Any viable agreement will be constrained by IMF-style debt sustainability analysis. That imposes a hard reality: Venezuela cannot service its obligations unless debt is reduced to levels compatible with a gradual economic recovery.

Even under favourable assumptions, recovery values are unlikely to exceed 40 to 60 cents on the dollar. Payments will need to be back-loaded, allowing the economy time to stabilise. The implication is straightforward: Venezuela cannot repay without growth—but it cannot grow if its resources remain tied up in debt service.

Recent market dynamics reflect this logic. Defaulted Venezuelan bonds have rallied sharply, moving from deeply distressed levels into the 30–50 cents on the dollar range, broadly consistent with expected recovery values. In some cases, returns have approached 100 per cent, driven by a repricing of expectations rather than improvements in fundamentals. Investors are effectively converging toward the same recovery bands implied by debt sustainability analysis.

At the same time, the creditor base has shifted toward distressed funds and litigation-driven investors, whose strategies extend beyond financial recovery to asset enforcement. Without a coherent restructuring framework, rising bond prices risk translating into more aggressive claims on Venezuela’s external assets rather than a pathway to recovery.

This dynamic is most visible in the case of CITGO, the US-based refining subsidiary that sits at the centre of creditor litigation.

CITGO is not a distressed asset. In 2023, it reported revenues of roughly $38bn and net income of over $2bn, reflecting strong refining margins and solid operations. Its cash generation and liquidity underscore a viable and strategically important enterprise.

Yet the risk of a forced sale—driven by court-supervised processes in Delaware—raises the prospect of a transfer at a significant discount to intrinsic value. Recent reporting suggests that bidding has been constrained by legal uncertainty, creditor fragmentation and procedural limits, producing outcomes below what a normal competitive process might deliver.

A forced liquidation under these conditions would amount to a destruction of value. CITGO is not just a financial asset; it is an integrated energy platform with refining capacity, logistics and direct access to the US market. Losing it would weaken Venezuela’s long-term recovery prospects.

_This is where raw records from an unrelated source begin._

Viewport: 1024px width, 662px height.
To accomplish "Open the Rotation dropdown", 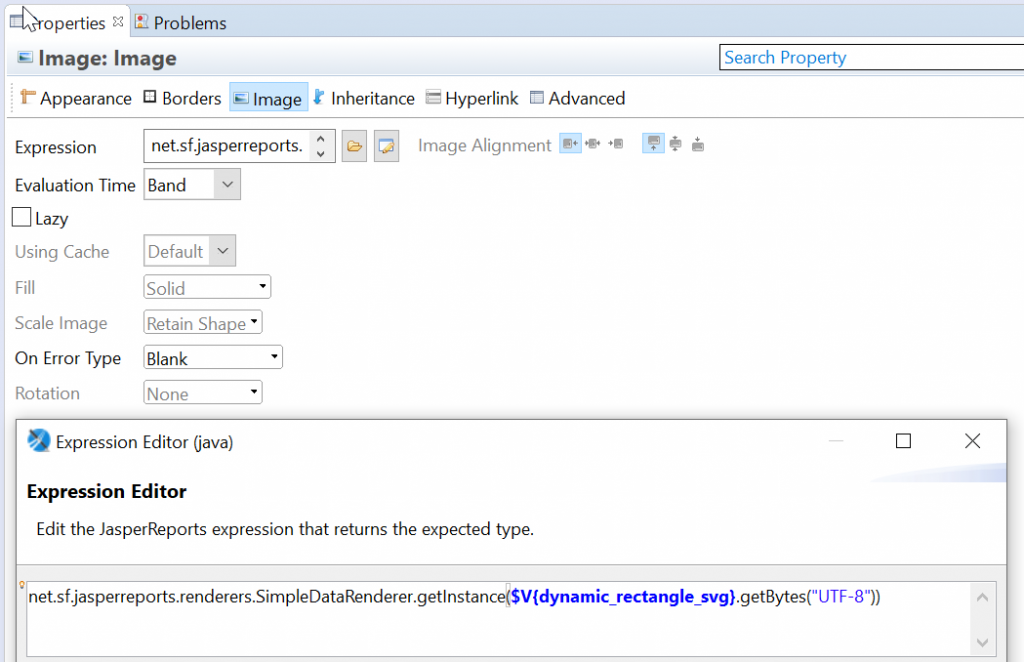I will click(254, 392).
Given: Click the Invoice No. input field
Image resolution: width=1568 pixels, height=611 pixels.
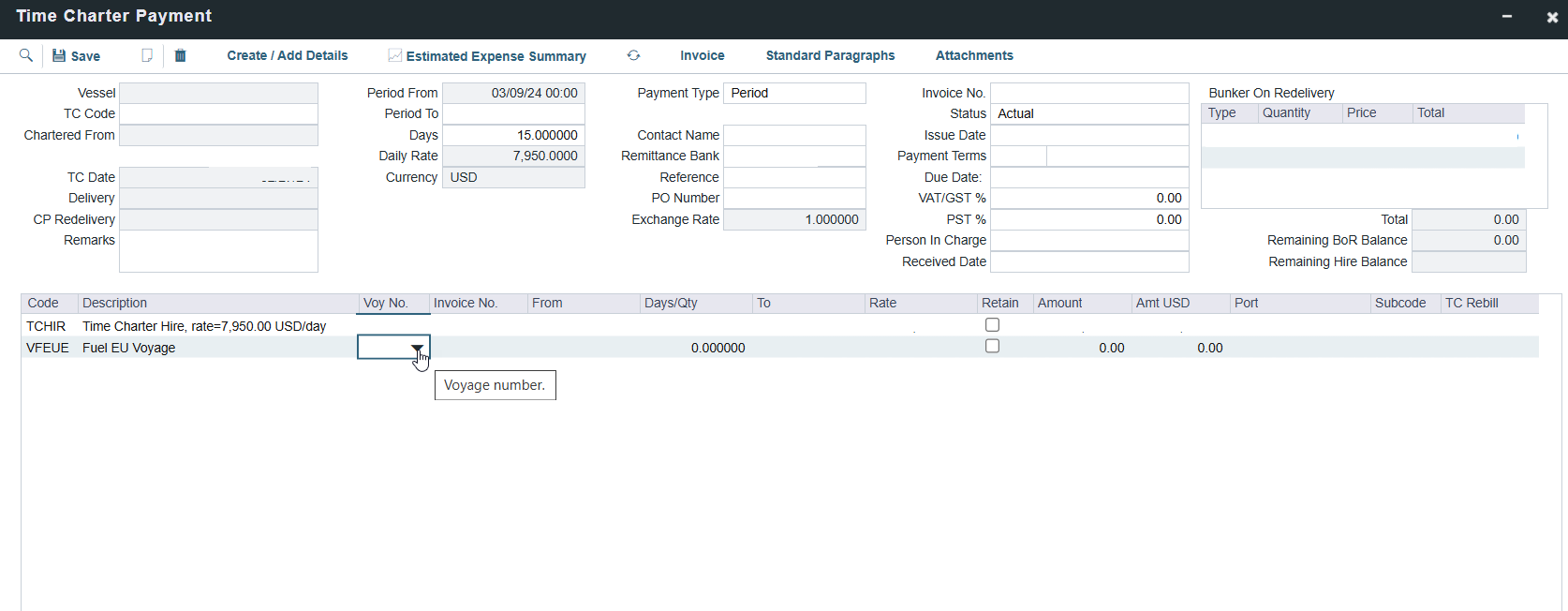Looking at the screenshot, I should pos(1088,93).
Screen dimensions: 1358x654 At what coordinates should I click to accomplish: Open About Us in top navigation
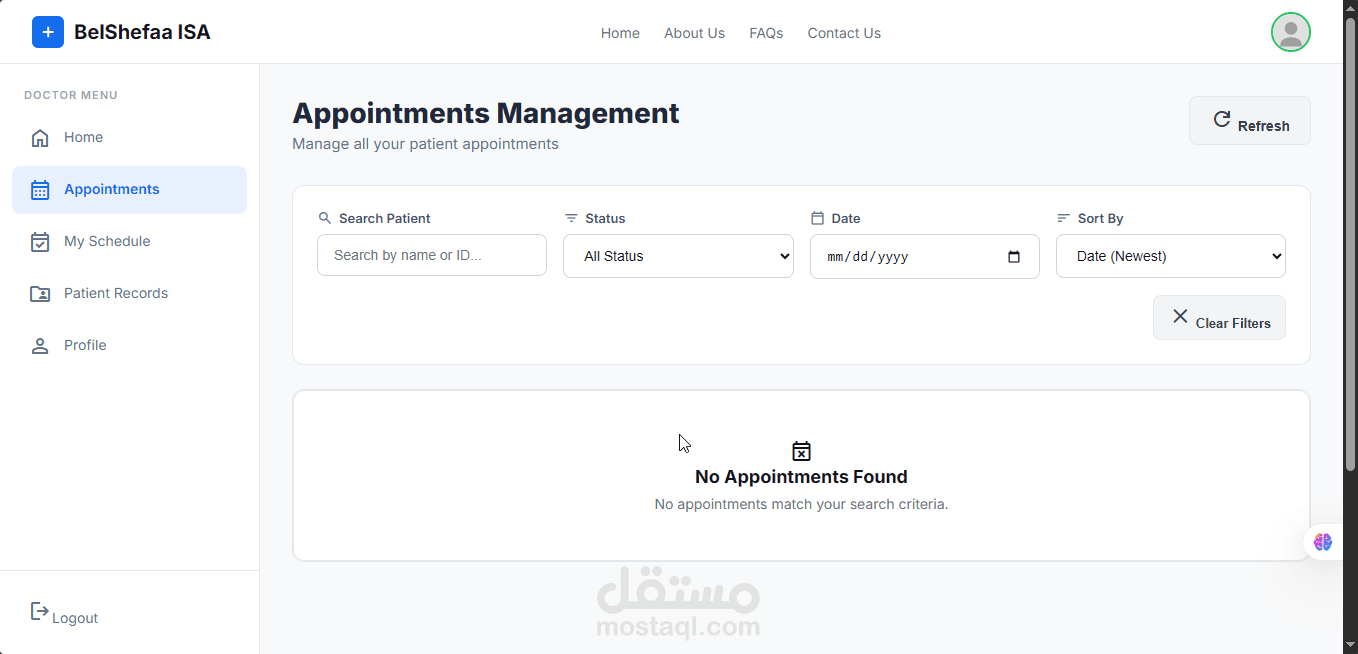click(x=694, y=33)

The lesson is clear: resolving debt cannot come at the cost of destroying the assets that make recovery possible.

This is why Venezuela must move beyond traditional restructuring tools. Debt-for-assets and debt-for-equity mechanisms offer a way to convert liabilities into productive investment, aligning creditor recovery with economic growth.

Such mechanisms are particularly relevant for arbitration awards linked to past expropriations. These claims are not only financial liabilities—they are also a barrier to renewed foreign investment. Treating them solely as obligations to be paid in cash is fiscally unrealistic and economically counterproductive.

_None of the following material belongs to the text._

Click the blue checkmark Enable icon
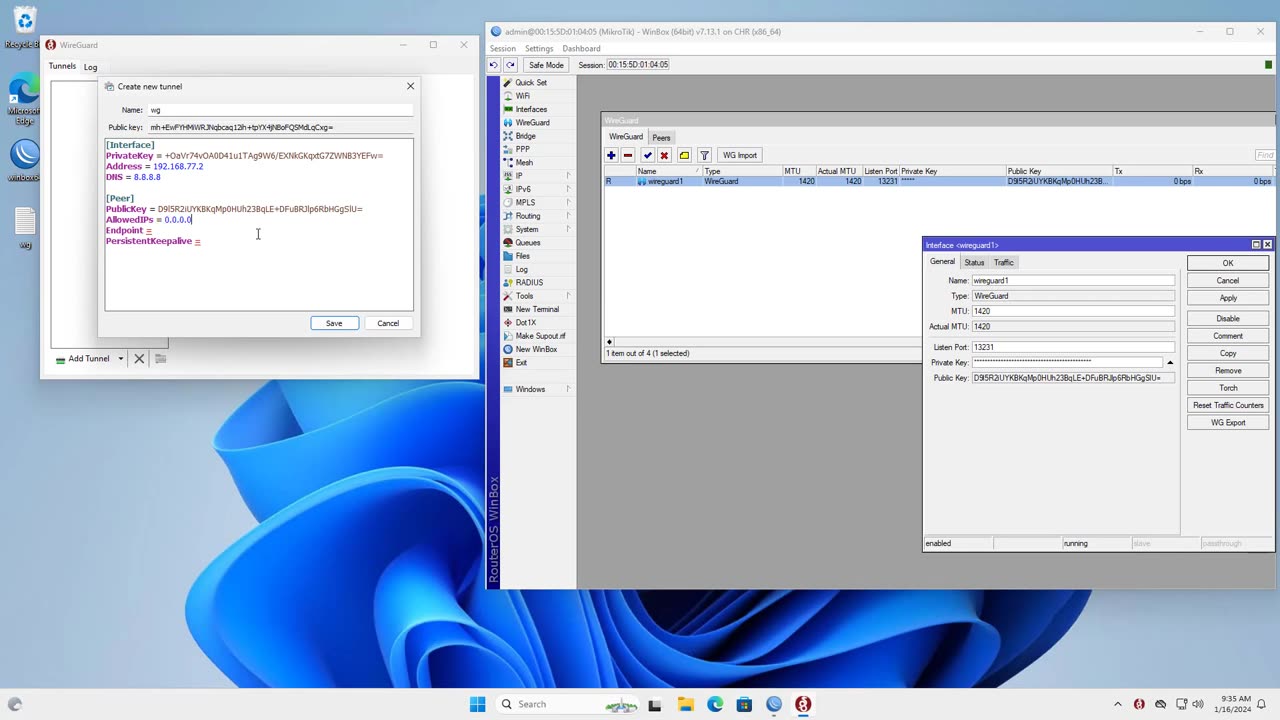 click(648, 155)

Instead, they can be addressed through structured settlements in which claimholders exchange awards for participation in assets or projects. This would reduce debt, resolve litigation and help restore productive capacity. More importantly, it would signal a credible re-establishment of property rights.

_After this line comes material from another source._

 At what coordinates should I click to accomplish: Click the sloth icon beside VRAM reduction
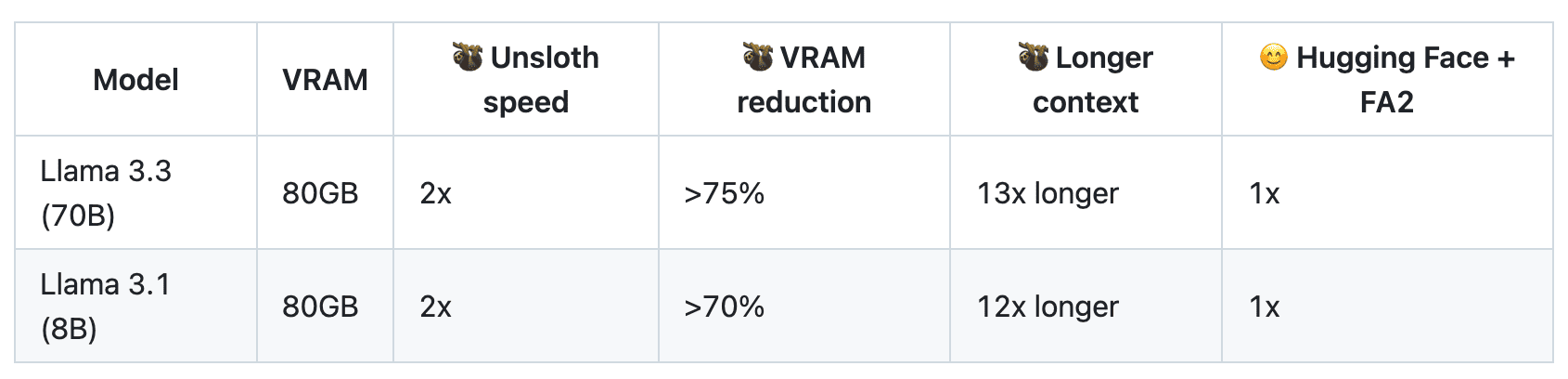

In this framework, creditors become stakeholders in recovery rather than obstacles to it.

The alternative is less attractive. Without a structured approach, litigation risks will intensify, asset seizures will proliferate, and the limited pool of external resources will be diverted away from reconstruction.

This is not just a financial negotiation. It is a negotiation over Venezuela’s economic future.

A narrow focus on haircuts and maturities risks producing an orderly outcome on paper but an insufficient one in practice. An integrated strategy—combining debt reduction, asset preservation, and the conversion of claims into investment—offers a more credible path.

Because in Venezuela’s case, the question is not how much to pay.

It is how to rebuild.

*Leopoldo Martínez Nucete is an international lawyer and former Venezuelan congressman. He is the founder of the Center for Democracy and Development in the Americas (CDDA) and served as Senior Counselor at the U.S. Department of Commerce during the Joe Biden administration.